— Your objective —
Return verbatim every line from the first line of the data below to the line that contains "Open XDK settings gear in top right", inclusive, and no further.

++++ Given entries ++++

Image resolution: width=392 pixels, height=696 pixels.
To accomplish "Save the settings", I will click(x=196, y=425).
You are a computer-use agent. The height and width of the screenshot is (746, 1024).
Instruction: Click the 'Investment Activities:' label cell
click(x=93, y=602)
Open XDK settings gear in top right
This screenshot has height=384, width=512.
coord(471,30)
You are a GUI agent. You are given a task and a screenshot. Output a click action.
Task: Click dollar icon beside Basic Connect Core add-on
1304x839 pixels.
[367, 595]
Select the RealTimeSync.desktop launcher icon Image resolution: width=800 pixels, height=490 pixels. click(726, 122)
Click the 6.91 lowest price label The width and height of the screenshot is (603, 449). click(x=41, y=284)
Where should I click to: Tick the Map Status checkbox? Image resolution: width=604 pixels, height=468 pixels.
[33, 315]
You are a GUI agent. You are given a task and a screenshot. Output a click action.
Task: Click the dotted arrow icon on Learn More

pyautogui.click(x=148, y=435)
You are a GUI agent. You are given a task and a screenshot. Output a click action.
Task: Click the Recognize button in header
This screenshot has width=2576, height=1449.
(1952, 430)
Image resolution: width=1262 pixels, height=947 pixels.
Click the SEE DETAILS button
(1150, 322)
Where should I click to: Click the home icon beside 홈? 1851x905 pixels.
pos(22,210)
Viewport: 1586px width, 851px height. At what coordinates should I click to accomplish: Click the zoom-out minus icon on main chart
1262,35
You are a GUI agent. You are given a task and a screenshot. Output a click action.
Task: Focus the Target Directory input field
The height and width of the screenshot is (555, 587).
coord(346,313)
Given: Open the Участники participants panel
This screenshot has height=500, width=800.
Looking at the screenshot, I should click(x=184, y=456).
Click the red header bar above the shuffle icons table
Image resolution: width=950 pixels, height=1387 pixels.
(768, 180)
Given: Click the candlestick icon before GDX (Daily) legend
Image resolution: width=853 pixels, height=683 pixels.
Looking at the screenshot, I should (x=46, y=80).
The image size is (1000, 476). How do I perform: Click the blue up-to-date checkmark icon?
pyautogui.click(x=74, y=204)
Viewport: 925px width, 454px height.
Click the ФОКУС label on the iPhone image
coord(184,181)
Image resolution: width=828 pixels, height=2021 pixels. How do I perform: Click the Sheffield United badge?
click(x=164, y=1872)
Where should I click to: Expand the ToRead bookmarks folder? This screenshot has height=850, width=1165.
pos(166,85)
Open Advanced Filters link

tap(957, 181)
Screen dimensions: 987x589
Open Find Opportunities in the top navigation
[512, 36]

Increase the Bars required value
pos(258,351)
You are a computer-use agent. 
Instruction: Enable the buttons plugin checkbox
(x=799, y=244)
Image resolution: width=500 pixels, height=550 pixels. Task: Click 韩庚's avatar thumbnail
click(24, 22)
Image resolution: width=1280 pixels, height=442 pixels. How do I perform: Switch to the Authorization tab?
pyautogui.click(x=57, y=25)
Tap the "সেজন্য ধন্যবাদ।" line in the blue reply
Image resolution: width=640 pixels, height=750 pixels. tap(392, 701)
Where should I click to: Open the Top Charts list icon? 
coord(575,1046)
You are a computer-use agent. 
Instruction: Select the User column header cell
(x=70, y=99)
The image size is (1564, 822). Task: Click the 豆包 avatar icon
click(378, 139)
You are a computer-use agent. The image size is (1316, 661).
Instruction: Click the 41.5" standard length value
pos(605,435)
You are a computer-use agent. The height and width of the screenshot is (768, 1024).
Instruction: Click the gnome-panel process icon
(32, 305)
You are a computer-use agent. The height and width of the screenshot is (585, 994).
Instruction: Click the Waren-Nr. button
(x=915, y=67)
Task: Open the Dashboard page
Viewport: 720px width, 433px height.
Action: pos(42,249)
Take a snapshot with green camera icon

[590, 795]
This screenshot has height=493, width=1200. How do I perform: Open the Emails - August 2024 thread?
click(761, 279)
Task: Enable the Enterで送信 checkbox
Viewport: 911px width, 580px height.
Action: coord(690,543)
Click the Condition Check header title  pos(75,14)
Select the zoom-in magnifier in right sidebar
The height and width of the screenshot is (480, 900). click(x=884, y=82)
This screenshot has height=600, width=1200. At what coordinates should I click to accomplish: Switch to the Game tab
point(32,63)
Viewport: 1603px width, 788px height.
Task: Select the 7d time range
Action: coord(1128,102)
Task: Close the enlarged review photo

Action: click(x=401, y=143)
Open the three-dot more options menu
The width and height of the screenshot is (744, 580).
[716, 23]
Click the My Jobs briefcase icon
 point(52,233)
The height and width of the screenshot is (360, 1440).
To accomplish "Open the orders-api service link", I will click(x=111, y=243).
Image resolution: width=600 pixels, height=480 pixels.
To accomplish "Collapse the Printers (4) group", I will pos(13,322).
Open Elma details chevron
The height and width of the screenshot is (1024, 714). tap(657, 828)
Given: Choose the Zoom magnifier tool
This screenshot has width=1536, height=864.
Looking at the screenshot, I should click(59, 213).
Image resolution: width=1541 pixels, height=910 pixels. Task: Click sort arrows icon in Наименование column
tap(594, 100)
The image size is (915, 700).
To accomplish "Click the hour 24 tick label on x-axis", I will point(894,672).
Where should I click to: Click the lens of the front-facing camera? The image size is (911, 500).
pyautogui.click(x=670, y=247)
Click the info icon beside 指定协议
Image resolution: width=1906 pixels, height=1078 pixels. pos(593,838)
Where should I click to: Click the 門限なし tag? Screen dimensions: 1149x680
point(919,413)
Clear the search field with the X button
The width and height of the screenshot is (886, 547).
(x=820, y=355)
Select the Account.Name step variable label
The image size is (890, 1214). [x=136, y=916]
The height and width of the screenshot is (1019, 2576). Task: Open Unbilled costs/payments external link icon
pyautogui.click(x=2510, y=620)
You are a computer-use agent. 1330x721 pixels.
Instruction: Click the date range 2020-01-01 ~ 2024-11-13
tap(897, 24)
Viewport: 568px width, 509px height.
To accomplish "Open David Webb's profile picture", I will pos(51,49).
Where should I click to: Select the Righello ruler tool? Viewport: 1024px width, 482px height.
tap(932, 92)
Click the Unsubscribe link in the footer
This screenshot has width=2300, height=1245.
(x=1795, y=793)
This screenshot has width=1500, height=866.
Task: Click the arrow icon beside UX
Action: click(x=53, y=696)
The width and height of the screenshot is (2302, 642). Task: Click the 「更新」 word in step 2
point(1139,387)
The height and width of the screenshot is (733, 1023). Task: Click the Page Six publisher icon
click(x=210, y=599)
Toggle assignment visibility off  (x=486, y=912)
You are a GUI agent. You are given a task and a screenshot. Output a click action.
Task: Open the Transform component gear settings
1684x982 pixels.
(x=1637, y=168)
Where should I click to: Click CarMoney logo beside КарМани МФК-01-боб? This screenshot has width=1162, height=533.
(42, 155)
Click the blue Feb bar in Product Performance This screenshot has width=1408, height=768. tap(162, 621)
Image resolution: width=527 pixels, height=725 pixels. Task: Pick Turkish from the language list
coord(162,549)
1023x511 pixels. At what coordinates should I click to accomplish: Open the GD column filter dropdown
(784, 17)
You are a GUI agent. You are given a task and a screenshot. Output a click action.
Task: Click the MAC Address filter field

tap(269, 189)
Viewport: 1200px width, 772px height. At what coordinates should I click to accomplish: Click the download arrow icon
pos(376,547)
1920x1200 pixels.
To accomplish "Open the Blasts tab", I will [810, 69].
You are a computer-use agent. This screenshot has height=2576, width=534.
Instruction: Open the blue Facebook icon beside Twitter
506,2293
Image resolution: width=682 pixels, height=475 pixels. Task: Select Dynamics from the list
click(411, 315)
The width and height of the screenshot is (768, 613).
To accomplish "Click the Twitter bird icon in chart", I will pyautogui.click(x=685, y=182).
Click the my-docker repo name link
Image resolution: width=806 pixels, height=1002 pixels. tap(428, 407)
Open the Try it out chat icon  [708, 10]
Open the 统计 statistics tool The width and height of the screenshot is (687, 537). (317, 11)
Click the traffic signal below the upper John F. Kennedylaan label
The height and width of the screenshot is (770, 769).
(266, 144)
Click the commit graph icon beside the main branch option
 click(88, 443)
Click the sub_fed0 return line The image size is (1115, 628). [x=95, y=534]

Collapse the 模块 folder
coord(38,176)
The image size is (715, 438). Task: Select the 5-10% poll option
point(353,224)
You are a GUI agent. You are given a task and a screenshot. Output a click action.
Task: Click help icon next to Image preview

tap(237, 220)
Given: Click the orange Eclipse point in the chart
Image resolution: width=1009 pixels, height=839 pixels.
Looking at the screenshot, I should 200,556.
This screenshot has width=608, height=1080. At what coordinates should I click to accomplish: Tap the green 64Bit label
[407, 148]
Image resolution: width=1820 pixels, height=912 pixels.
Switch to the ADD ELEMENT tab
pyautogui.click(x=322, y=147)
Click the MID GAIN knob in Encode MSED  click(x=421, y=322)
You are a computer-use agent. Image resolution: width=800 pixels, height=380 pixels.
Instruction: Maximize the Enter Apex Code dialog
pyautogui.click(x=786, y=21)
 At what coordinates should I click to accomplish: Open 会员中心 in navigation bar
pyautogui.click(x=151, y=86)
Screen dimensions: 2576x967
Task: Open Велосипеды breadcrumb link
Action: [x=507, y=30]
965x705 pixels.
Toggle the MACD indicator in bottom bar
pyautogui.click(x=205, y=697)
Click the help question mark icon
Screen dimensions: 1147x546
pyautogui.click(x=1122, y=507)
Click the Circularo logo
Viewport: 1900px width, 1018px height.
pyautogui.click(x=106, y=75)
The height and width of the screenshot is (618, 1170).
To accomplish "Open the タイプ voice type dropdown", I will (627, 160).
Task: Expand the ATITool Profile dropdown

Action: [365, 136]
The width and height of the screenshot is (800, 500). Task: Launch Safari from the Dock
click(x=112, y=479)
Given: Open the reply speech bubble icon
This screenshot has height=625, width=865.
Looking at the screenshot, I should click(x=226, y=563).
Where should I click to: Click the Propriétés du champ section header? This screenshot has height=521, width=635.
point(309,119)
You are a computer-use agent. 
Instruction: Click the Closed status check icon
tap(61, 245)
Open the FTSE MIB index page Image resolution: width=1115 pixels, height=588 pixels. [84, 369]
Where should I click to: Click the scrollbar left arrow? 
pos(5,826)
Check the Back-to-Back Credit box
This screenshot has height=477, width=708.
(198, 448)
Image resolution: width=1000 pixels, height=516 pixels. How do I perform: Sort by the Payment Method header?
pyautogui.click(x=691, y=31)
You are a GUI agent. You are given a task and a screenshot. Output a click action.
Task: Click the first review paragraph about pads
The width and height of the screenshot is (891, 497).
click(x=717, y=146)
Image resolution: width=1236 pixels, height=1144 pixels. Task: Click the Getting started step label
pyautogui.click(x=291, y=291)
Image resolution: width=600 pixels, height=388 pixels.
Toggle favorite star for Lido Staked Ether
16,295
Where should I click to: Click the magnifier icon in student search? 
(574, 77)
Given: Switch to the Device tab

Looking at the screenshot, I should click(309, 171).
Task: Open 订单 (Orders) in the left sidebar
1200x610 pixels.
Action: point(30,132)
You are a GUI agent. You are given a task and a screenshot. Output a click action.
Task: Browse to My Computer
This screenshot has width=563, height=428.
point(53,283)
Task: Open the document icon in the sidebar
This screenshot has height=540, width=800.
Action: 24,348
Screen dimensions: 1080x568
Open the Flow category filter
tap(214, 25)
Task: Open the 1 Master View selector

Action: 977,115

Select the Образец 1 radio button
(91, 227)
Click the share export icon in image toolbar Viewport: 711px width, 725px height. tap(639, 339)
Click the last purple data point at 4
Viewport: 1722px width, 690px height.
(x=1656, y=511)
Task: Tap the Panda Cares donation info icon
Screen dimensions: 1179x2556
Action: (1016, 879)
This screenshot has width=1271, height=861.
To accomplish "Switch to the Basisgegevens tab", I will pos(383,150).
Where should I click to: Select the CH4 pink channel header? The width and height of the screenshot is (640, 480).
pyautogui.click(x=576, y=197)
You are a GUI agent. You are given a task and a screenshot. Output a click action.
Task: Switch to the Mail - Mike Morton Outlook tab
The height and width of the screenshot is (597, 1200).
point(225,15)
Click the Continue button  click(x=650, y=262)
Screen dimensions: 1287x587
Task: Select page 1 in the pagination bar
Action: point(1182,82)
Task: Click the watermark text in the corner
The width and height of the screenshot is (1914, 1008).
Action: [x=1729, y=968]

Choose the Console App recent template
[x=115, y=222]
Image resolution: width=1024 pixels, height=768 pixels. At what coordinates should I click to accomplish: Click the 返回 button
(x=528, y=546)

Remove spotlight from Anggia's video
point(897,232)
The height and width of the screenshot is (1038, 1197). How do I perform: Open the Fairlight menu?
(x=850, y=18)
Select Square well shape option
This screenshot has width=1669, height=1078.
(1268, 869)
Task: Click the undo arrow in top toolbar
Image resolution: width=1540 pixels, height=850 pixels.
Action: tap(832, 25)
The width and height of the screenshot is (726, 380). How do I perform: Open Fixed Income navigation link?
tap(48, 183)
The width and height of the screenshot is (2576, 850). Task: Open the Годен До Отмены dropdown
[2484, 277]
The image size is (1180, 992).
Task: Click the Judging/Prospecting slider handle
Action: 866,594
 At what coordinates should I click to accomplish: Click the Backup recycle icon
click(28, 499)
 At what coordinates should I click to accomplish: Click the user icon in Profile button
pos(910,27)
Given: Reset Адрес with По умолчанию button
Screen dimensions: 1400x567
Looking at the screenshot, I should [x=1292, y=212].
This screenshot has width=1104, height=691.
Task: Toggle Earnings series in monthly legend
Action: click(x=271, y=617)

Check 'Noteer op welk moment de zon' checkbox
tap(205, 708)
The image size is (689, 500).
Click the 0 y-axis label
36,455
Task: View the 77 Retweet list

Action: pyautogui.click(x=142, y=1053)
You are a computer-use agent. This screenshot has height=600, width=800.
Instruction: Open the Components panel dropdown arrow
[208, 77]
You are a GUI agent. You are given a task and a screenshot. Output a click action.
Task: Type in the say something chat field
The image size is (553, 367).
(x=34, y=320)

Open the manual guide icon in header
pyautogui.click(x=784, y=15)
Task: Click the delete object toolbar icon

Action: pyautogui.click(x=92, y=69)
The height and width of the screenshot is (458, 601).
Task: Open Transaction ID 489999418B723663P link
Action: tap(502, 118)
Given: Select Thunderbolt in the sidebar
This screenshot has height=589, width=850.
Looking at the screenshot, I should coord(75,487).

++++

— Task response —
Image resolution: width=392 pixels, height=696 pixels.
To accomplish "Save the settings", I will click(x=196, y=425).
You are a computer-use agent. The height and width of the screenshot is (746, 1024).
Instruction: Click the 'Investment Activities:' label cell
click(x=93, y=602)
Open XDK settings gear in top right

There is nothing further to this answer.